**FRAGMENTO PROPORCIONADO**:
A veces la historia del pop le sorprende a uno en los sitios más inverosímiles. Anteayer, sin ir más lejos, en uno de esos festivales con que el rock-critic, concejal sentimental y gestor cultural Luis Lapuente suele animar el estío de la serranía madrileña, pudimos disfrutar la epifanía de San Brian Wilson. El eterno beach boy apareció durante dos horas, desgranó éxito tras éxito, toco el bajo y sacó a bailar y cantar a su nieta (?) rodeado de una banda que parecía escapada de una edición extrema de los MTV Awards circa 2036 e interpretó con más que corrección el papel de fugaz destello del pasado. Eso sí dejándonos con una sonrisa en los labios, todo hay que decirlo.
Poco importaron los aspectos más cuestionables del espectáculo porque, al final, allí estaban esas canciones que están selladas a fuego en nuestra imaginación y la persona que las ideó cantándolas y, por un momento, creímos recuperar un pedacito pequeño de esa magia con la que hemos soñado tantas veces frente a nuestros equipos de música. Si partimos de la premisa de que buena parte de la herencia de la música pop hace tiempo que pertenece más al reino de la fantasía que al de la historia, el concierto del pasado jueves por la noche sólo podía satisfacer plenamente a los fans más cerriles (esos a los que sólo les basta ver como sea a la estrella en cuestión para que les salten lágrimas de emoción). El resto de los asistentes acudíamos movidos por el revuelo del regreso, las buenas críticas y algún testimonio que afirmaba que ver al genio teen en directo era una experiencia casi mística; eso sí implorando en secreto a las divinidades del pop que nos ahorrasen uno de esos tragos difíciles de digerir de estrella ya sin fulgor y sobrelevando una decadencia poco estética.

**PROBLEMA PLANTEADO A**:
Reproduzca literalmente el pasaje de la reseña del concierto que empieza en las palabras que contienen "A veces la historia" y termina después de "hay que decirlo.".
La reseña y los registros proceden de fuentes distintas.

**DATOS PROPORCIONADOS**:
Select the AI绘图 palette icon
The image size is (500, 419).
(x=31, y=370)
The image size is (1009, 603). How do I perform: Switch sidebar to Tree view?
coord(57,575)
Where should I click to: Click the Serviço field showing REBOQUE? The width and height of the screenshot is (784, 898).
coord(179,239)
---
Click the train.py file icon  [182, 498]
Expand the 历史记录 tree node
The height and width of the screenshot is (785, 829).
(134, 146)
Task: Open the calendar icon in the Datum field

**PROBLEMA PLANTEADO B**:
Localice y copie cada línea de los registros que contenga la palabra "Click", respetando las mayúsculas y minúsculas.

**SOLUCIÓN REDACTADA A**:
A veces la historia del pop le sorprende a uno en los sitios más inverosímiles. Anteayer, sin ir más lejos, en uno de esos festivales con que el rock-critic, concejal sentimental y gestor cultural Luis Lapuente suele animar el estío de la serranía madrileña, pudimos disfrutar la epifanía de San Brian Wilson. El eterno beach boy apareció durante dos horas, desgranó éxito tras éxito, toco el bajo y sacó a bailar y cantar a su nieta (?) rodeado de una banda que parecía escapada de una edición extrema de los MTV Awards circa 2036 e interpretó con más que corrección el papel de fugaz destello del pasado. Eso sí dejándonos con una sonrisa en los labios, todo hay que decirlo.

**SOLUCIÓN REDACTADA B**:
Where should I click to: Click the Serviço field showing REBOQUE? The width and height of the screenshot is (784, 898).
Click the train.py file icon  [182, 498]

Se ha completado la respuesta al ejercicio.